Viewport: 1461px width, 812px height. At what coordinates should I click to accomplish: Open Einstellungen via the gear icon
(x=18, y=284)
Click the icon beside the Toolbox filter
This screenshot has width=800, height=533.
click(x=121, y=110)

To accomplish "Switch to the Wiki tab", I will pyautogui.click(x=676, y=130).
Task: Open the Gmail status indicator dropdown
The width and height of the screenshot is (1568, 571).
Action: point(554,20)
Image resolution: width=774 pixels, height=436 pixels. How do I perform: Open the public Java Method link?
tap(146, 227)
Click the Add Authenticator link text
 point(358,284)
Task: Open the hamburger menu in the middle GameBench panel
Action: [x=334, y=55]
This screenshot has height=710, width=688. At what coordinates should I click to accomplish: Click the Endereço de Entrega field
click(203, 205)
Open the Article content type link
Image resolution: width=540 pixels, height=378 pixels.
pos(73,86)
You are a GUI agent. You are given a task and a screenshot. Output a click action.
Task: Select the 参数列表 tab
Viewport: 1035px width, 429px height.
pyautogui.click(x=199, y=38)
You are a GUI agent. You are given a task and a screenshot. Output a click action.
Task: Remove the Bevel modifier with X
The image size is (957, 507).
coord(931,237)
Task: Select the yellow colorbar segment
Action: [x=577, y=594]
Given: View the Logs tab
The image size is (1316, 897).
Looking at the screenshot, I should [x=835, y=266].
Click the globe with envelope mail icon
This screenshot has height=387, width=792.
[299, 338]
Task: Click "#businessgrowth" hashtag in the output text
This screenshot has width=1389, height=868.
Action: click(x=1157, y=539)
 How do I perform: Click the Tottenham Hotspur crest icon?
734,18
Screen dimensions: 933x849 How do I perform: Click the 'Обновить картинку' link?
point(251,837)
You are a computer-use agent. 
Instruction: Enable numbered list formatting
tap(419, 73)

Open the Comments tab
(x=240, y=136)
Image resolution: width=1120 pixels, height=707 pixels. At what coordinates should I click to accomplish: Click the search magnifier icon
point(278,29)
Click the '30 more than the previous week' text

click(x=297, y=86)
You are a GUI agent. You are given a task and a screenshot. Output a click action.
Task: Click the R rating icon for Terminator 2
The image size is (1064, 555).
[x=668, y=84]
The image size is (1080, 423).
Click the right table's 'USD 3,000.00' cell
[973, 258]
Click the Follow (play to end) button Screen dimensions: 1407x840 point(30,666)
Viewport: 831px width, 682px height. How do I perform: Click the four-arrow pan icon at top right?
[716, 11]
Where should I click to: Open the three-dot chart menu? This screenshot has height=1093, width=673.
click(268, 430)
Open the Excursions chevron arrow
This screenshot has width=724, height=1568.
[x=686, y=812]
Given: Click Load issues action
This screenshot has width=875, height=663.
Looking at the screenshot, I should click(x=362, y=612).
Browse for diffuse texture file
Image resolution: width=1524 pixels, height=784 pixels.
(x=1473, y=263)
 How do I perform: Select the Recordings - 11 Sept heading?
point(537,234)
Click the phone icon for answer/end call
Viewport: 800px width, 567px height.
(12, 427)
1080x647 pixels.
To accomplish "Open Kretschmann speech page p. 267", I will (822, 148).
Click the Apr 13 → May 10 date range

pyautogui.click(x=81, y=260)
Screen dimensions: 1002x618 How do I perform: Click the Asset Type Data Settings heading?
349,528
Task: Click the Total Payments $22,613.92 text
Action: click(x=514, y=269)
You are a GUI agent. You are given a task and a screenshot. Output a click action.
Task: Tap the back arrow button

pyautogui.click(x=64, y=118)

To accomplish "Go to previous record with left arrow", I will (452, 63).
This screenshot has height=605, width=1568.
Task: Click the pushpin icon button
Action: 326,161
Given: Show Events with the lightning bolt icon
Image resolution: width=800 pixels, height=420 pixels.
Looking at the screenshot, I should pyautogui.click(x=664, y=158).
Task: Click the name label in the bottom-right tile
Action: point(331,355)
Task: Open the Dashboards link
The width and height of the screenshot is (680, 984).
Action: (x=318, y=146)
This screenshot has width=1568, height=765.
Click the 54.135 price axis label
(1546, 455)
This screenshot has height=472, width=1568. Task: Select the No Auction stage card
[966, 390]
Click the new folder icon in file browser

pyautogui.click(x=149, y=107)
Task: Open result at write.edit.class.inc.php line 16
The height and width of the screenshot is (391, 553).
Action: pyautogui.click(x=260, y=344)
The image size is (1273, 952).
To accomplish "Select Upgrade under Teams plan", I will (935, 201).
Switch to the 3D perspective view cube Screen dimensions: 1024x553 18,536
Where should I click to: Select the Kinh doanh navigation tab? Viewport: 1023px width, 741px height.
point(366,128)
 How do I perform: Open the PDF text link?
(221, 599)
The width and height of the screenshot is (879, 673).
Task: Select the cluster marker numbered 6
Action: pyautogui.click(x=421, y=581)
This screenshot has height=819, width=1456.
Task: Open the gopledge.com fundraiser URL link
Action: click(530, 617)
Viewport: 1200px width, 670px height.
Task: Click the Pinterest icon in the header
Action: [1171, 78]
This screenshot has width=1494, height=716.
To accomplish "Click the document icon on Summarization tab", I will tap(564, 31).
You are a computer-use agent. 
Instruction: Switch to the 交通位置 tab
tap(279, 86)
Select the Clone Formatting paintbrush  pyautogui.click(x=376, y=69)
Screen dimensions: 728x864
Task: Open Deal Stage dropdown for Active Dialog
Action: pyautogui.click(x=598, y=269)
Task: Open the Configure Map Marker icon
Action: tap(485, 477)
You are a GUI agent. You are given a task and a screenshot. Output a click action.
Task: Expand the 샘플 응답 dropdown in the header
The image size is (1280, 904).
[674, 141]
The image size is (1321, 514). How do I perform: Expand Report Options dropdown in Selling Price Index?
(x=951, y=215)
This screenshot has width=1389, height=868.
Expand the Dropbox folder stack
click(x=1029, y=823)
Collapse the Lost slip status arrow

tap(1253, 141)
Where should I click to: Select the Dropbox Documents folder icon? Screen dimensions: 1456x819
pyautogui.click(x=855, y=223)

┄┄┄┄┄┄

Task prompt: Given the listing above, print all of it word for word.

Exercise output:
Viewport: 1461px width, 812px height. At what coordinates should I click to accomplish: Open Einstellungen via the gear icon
(x=18, y=284)
Click the icon beside the Toolbox filter
This screenshot has width=800, height=533.
click(x=121, y=110)

To accomplish "Switch to the Wiki tab", I will pyautogui.click(x=676, y=130).
Task: Open the Gmail status indicator dropdown
The width and height of the screenshot is (1568, 571).
Action: point(554,20)
Image resolution: width=774 pixels, height=436 pixels. How do I perform: Open the public Java Method link?
tap(146, 227)
Click the Add Authenticator link text
 point(358,284)
Task: Open the hamburger menu in the middle GameBench panel
Action: [x=334, y=55]
This screenshot has height=710, width=688. At what coordinates should I click to accomplish: Click the Endereço de Entrega field
click(203, 205)
Open the Article content type link
Image resolution: width=540 pixels, height=378 pixels.
pos(73,86)
You are a GUI agent. You are given a task and a screenshot. Output a click action.
Task: Select the 参数列表 tab
Viewport: 1035px width, 429px height.
pyautogui.click(x=199, y=38)
You are a GUI agent. You are given a task and a screenshot. Output a click action.
Task: Remove the Bevel modifier with X
The image size is (957, 507).
coord(931,237)
Task: Select the yellow colorbar segment
Action: [x=577, y=594]
Given: View the Logs tab
The image size is (1316, 897).
Looking at the screenshot, I should [x=835, y=266].
Click the globe with envelope mail icon
This screenshot has height=387, width=792.
[299, 338]
Task: Click "#businessgrowth" hashtag in the output text
This screenshot has width=1389, height=868.
Action: click(x=1157, y=539)
 How do I perform: Click the Tottenham Hotspur crest icon?
734,18
Screen dimensions: 933x849 How do I perform: Click the 'Обновить картинку' link?
point(251,837)
You are a computer-use agent. 
Instruction: Enable numbered list formatting
tap(419, 73)

Open the Comments tab
(x=240, y=136)
Image resolution: width=1120 pixels, height=707 pixels. At what coordinates should I click to accomplish: Click the search magnifier icon
point(278,29)
Click the '30 more than the previous week' text

click(x=297, y=86)
You are a GUI agent. You are given a task and a screenshot. Output a click action.
Task: Click the R rating icon for Terminator 2
The image size is (1064, 555).
[x=668, y=84]
The image size is (1080, 423).
Click the right table's 'USD 3,000.00' cell
[973, 258]
Click the Follow (play to end) button Screen dimensions: 1407x840 point(30,666)
Viewport: 831px width, 682px height. How do I perform: Click the four-arrow pan icon at top right?
[716, 11]
Where should I click to: Open the three-dot chart menu? This screenshot has height=1093, width=673.
click(268, 430)
Open the Excursions chevron arrow
This screenshot has width=724, height=1568.
[x=686, y=812]
Given: Click Load issues action
This screenshot has width=875, height=663.
Looking at the screenshot, I should click(x=362, y=612).
Browse for diffuse texture file
Image resolution: width=1524 pixels, height=784 pixels.
(x=1473, y=263)
 How do I perform: Select the Recordings - 11 Sept heading?
point(537,234)
Click the phone icon for answer/end call
Viewport: 800px width, 567px height.
(12, 427)
1080x647 pixels.
To accomplish "Open Kretschmann speech page p. 267", I will (822, 148).
Click the Apr 13 → May 10 date range

pyautogui.click(x=81, y=260)
Screen dimensions: 1002x618 How do I perform: Click the Asset Type Data Settings heading?
349,528
Task: Click the Total Payments $22,613.92 text
Action: click(x=514, y=269)
You are a GUI agent. You are given a task and a screenshot. Output a click action.
Task: Tap the back arrow button

pyautogui.click(x=64, y=118)

To accomplish "Go to previous record with left arrow", I will (452, 63).
This screenshot has height=605, width=1568.
Task: Click the pushpin icon button
Action: 326,161
Given: Show Events with the lightning bolt icon
Image resolution: width=800 pixels, height=420 pixels.
Looking at the screenshot, I should pyautogui.click(x=664, y=158).
Task: Click the name label in the bottom-right tile
Action: point(331,355)
Task: Open the Dashboards link
The width and height of the screenshot is (680, 984).
Action: (x=318, y=146)
This screenshot has width=1568, height=765.
Click the 54.135 price axis label
(1546, 455)
This screenshot has height=472, width=1568. Task: Select the No Auction stage card
[966, 390]
Click the new folder icon in file browser

pyautogui.click(x=149, y=107)
Task: Open result at write.edit.class.inc.php line 16
The height and width of the screenshot is (391, 553).
Action: pyautogui.click(x=260, y=344)
The image size is (1273, 952).
To accomplish "Select Upgrade under Teams plan", I will (935, 201).
Switch to the 3D perspective view cube Screen dimensions: 1024x553 18,536
Where should I click to: Select the Kinh doanh navigation tab? Viewport: 1023px width, 741px height.
point(366,128)
 How do I perform: Open the PDF text link?
(221, 599)
The width and height of the screenshot is (879, 673).
Task: Select the cluster marker numbered 6
Action: pyautogui.click(x=421, y=581)
This screenshot has height=819, width=1456.
Task: Open the gopledge.com fundraiser URL link
Action: click(530, 617)
Viewport: 1200px width, 670px height.
Task: Click the Pinterest icon in the header
Action: [1171, 78]
This screenshot has width=1494, height=716.
To accomplish "Click the document icon on Summarization tab", I will tap(564, 31).
You are a computer-use agent. 
Instruction: Switch to the 交通位置 tab
tap(279, 86)
Select the Clone Formatting paintbrush  pyautogui.click(x=376, y=69)
Screen dimensions: 728x864
Task: Open Deal Stage dropdown for Active Dialog
Action: pyautogui.click(x=598, y=269)
Task: Open the Configure Map Marker icon
Action: tap(485, 477)
You are a GUI agent. You are given a task and a screenshot. Output a click action.
Task: Expand the 샘플 응답 dropdown in the header
The image size is (1280, 904).
[674, 141]
The image size is (1321, 514). How do I perform: Expand Report Options dropdown in Selling Price Index?
(x=951, y=215)
This screenshot has width=1389, height=868.
Expand the Dropbox folder stack
click(x=1029, y=823)
Collapse the Lost slip status arrow

tap(1253, 141)
Where should I click to: Select the Dropbox Documents folder icon? Screen dimensions: 1456x819
pyautogui.click(x=855, y=223)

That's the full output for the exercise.